(Exercise directions) Copy every line of the data that contains the string "icon".

Screenshot grounding data

•••

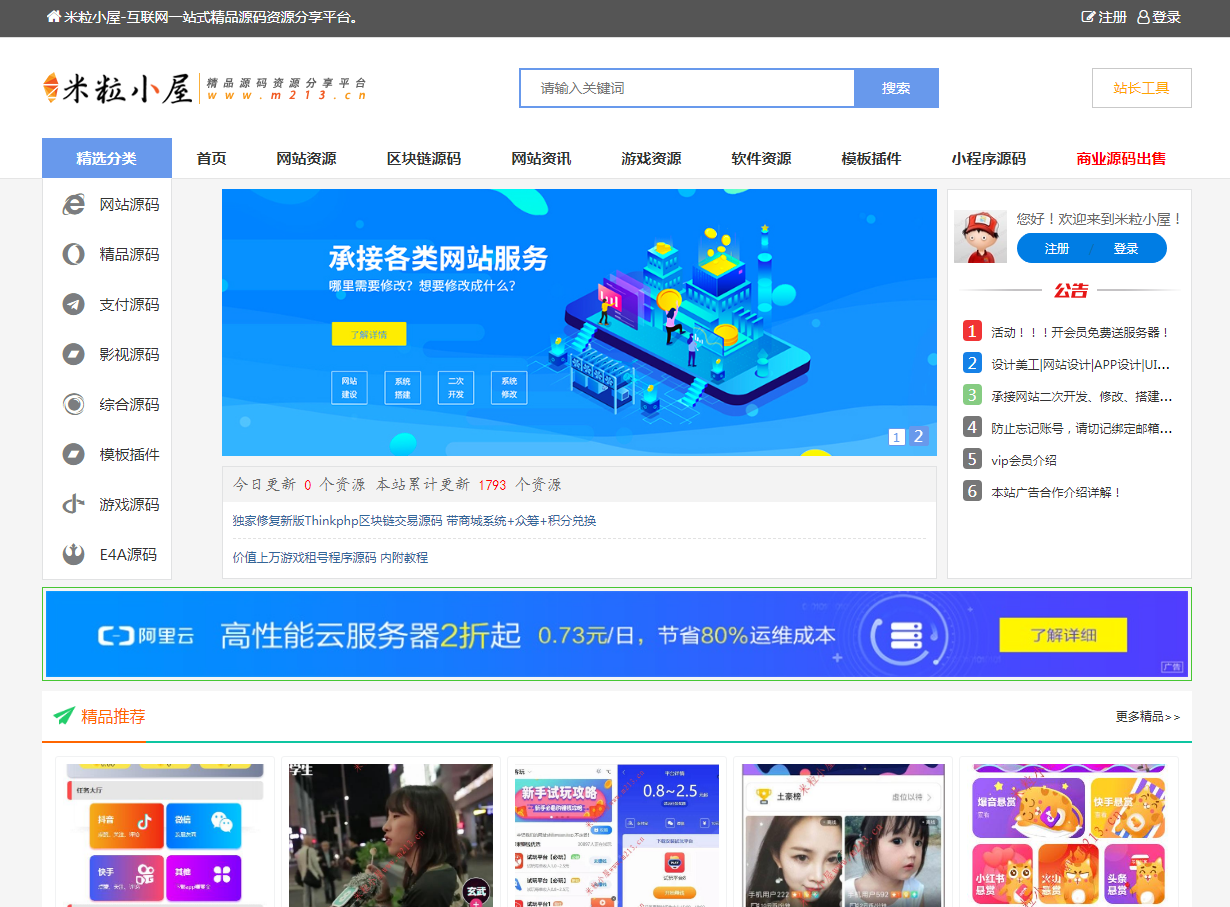Open announcement 5 about vip会员介绍
The height and width of the screenshot is (907, 1230).
(1024, 461)
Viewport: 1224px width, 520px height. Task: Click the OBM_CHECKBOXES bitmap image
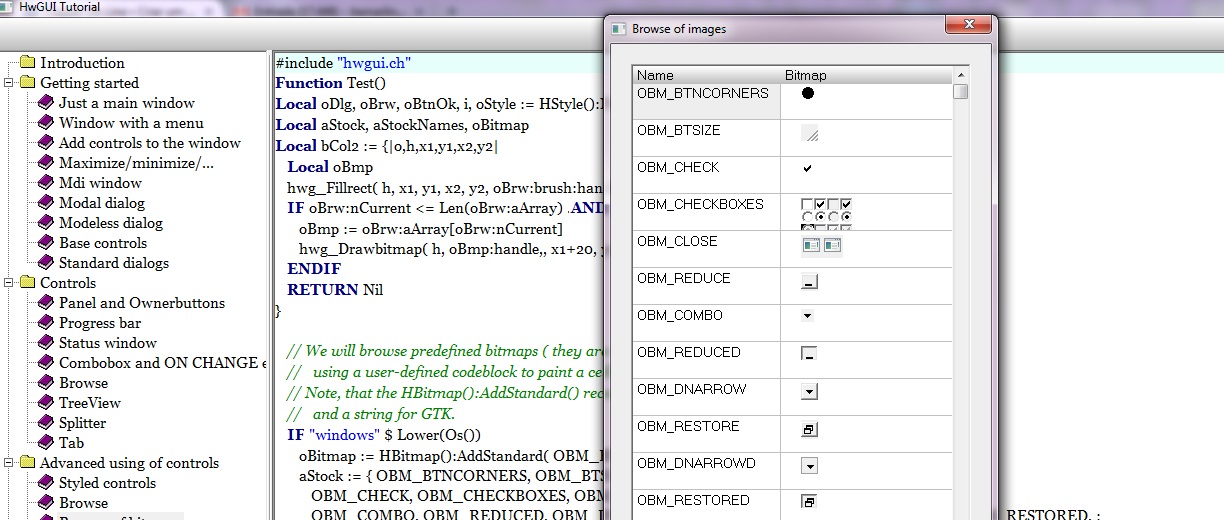click(826, 211)
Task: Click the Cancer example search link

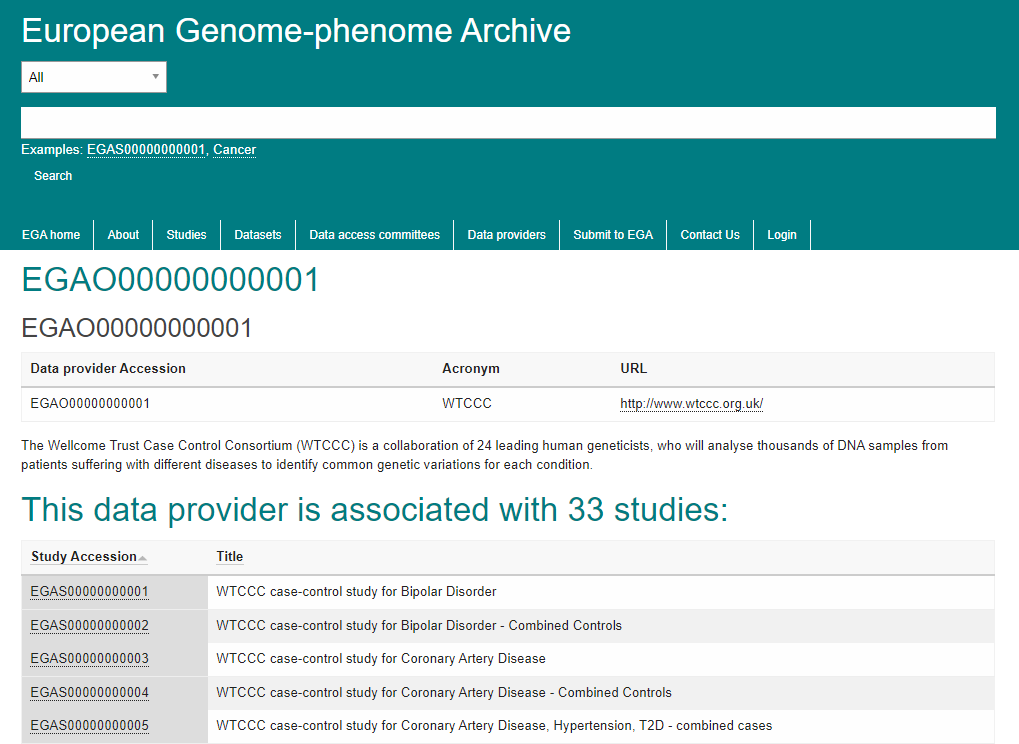Action: tap(234, 150)
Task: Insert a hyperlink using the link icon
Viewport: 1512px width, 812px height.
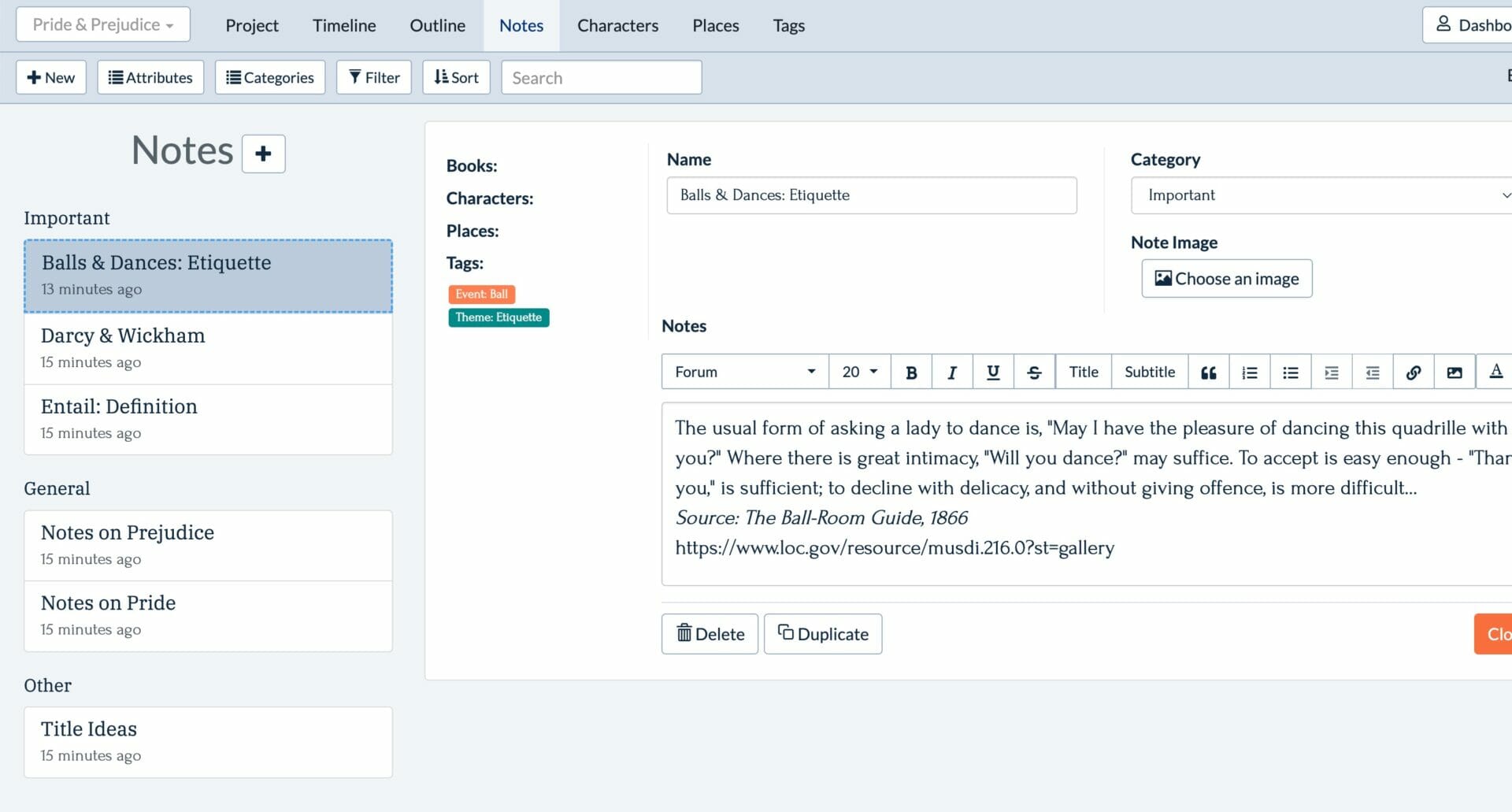Action: pos(1414,373)
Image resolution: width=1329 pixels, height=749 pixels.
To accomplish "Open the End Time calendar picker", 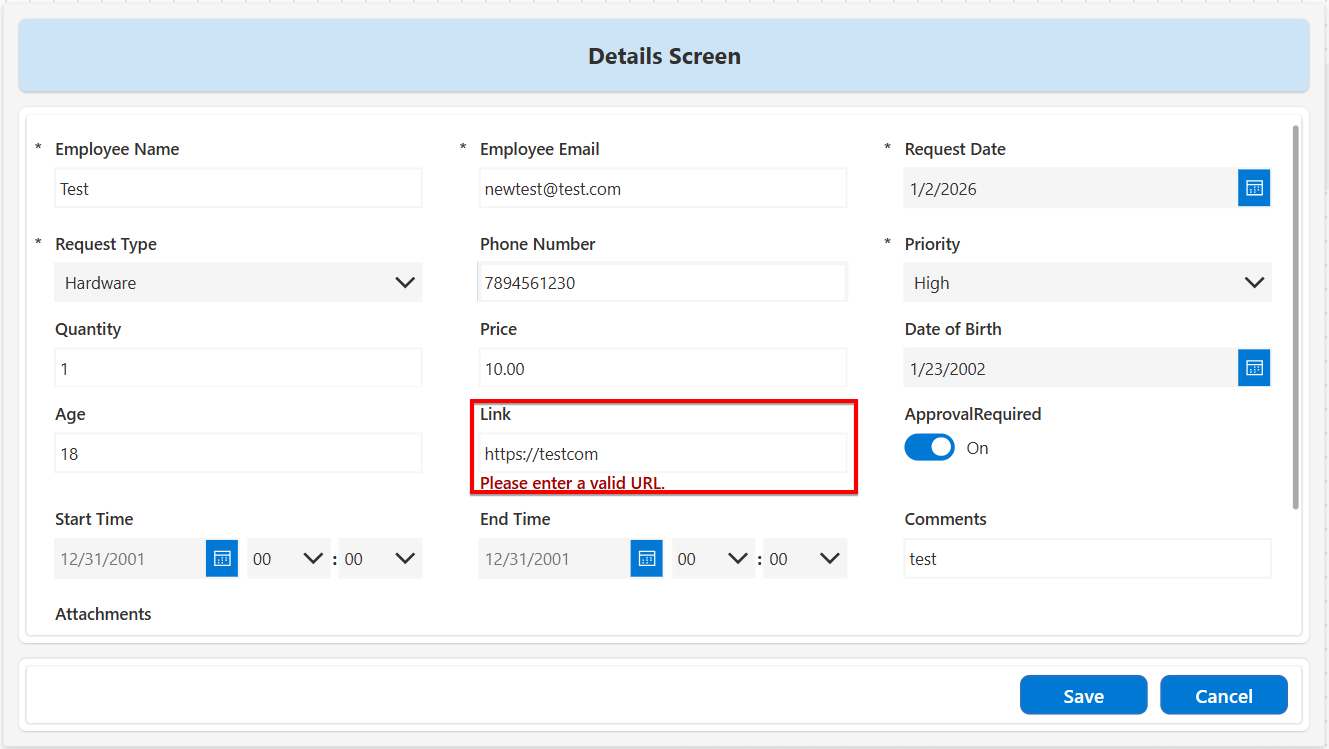I will click(x=646, y=558).
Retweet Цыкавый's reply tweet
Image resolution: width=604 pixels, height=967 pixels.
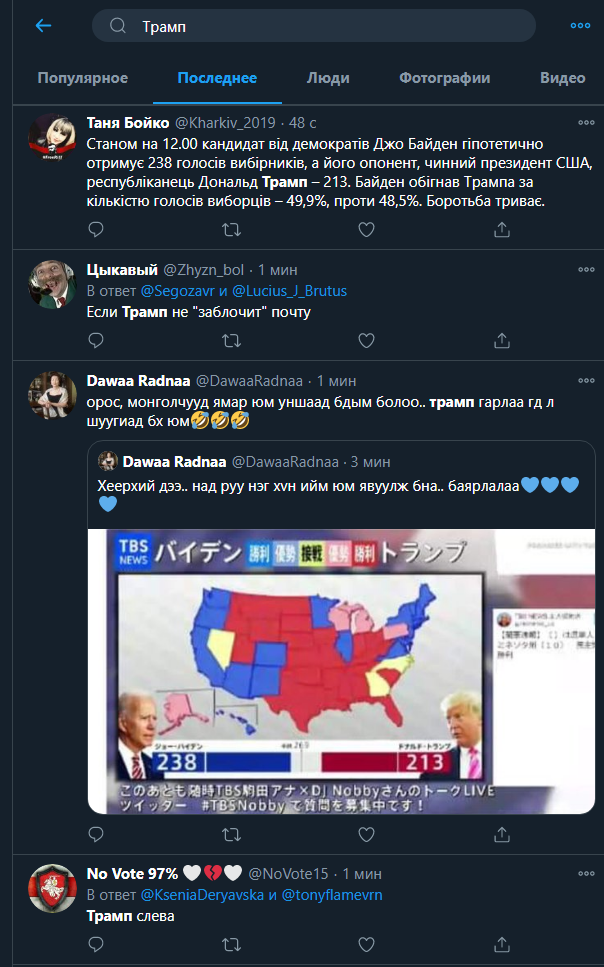[231, 340]
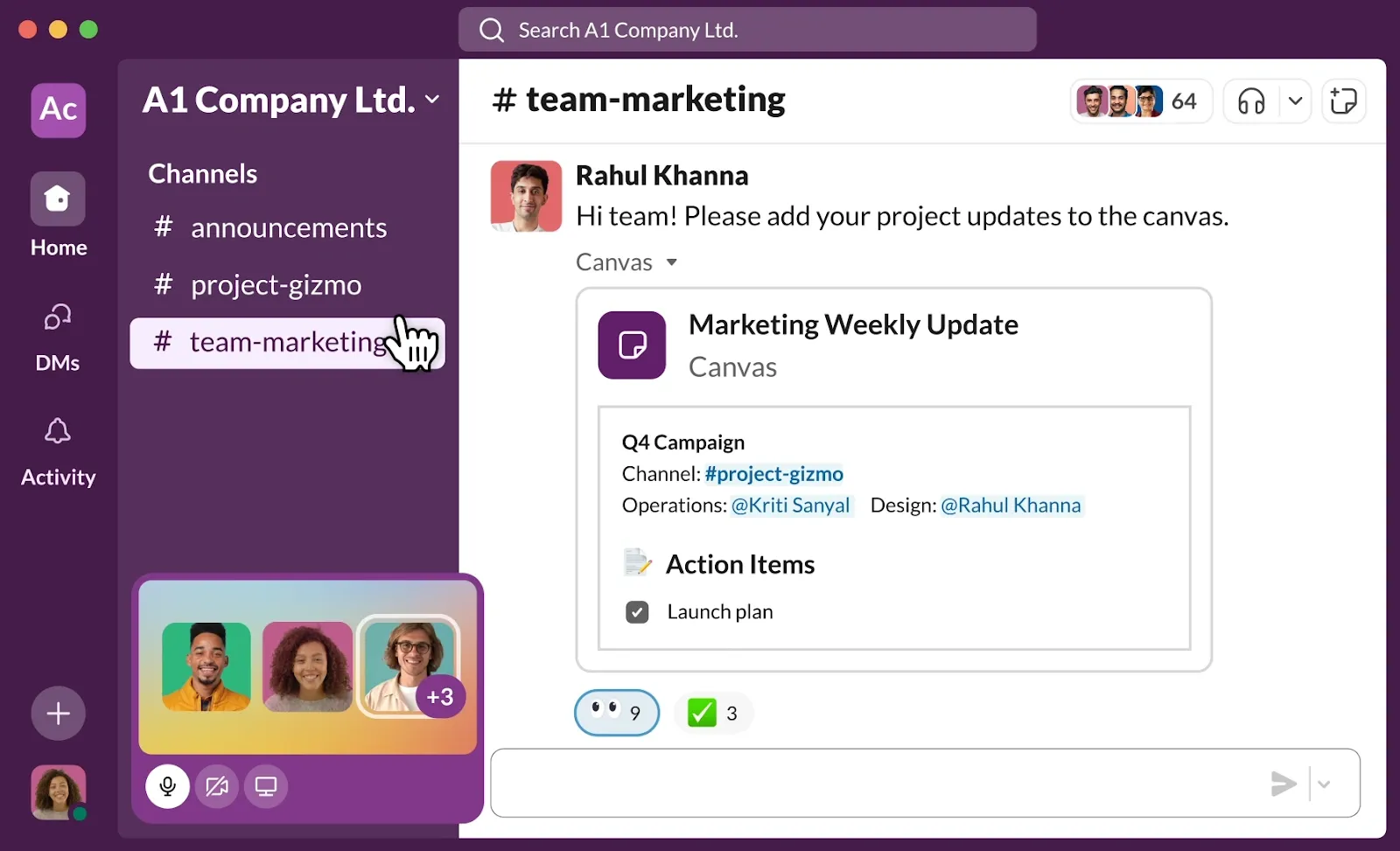Click the @Kriti Sanyal mention
Image resolution: width=1400 pixels, height=851 pixels.
pos(790,506)
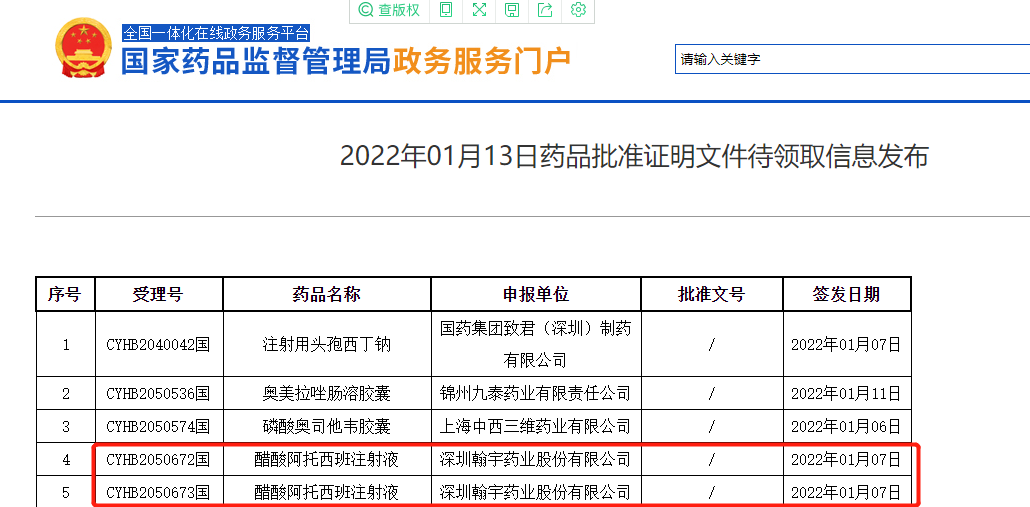Click acceptance number CYHB2050672国 in row 4
This screenshot has height=507, width=1030.
pos(158,460)
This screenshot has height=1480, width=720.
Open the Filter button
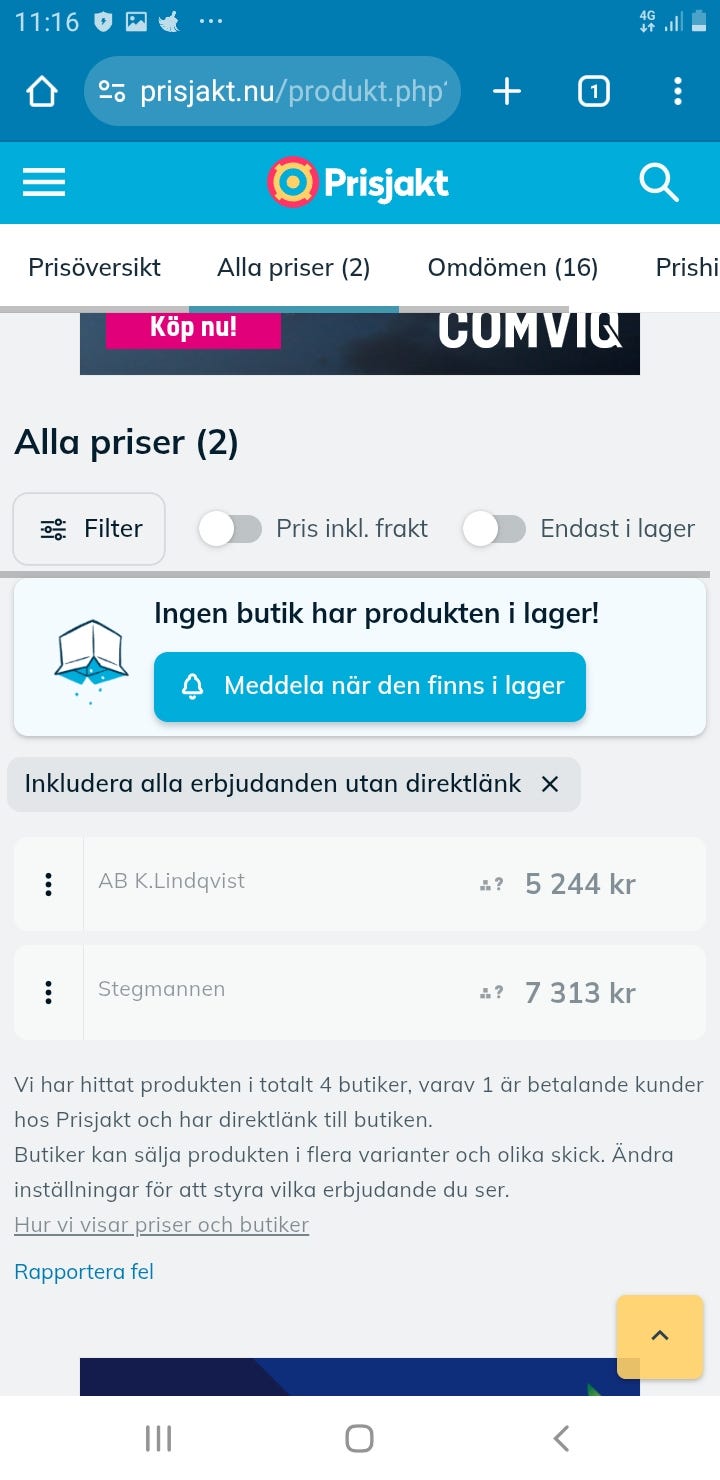90,529
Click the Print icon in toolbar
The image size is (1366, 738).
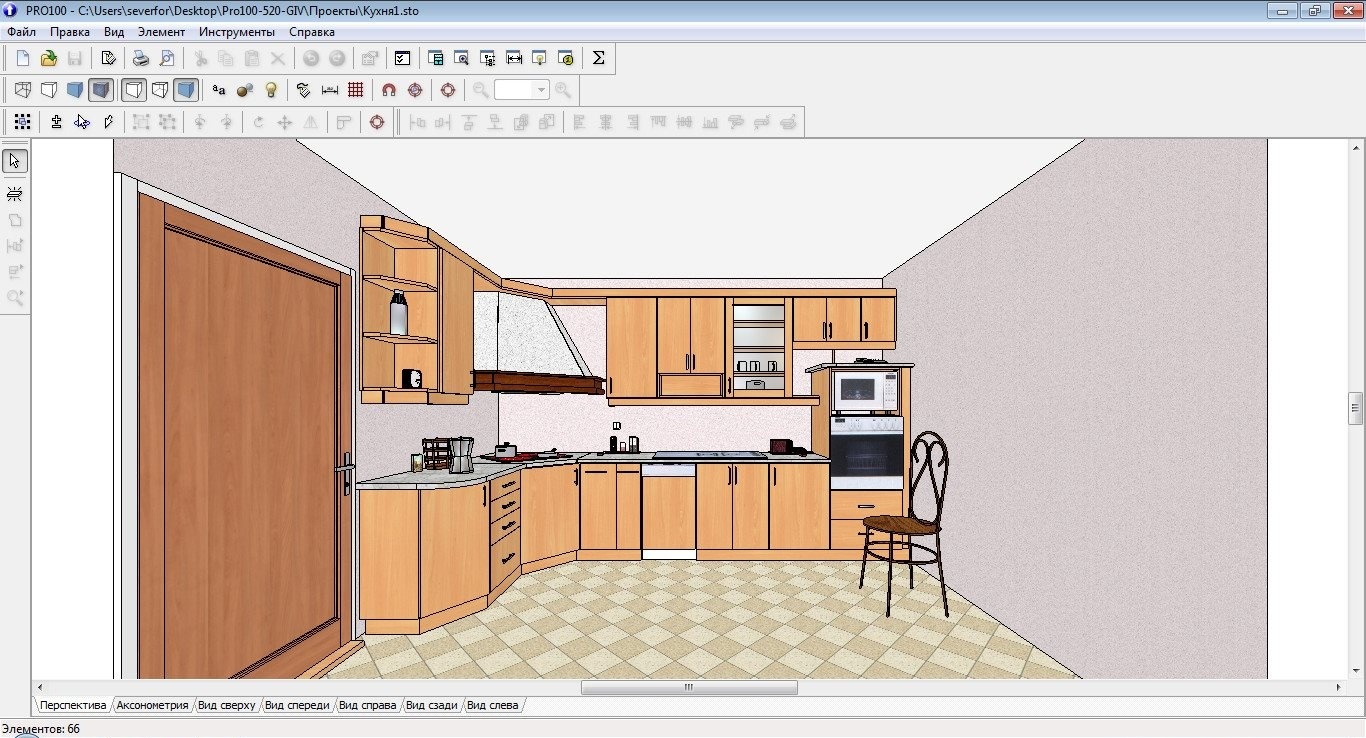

•••

(Exercise result)
Task: Insert a hyperlink using the link icon
Click the Print icon in toolbar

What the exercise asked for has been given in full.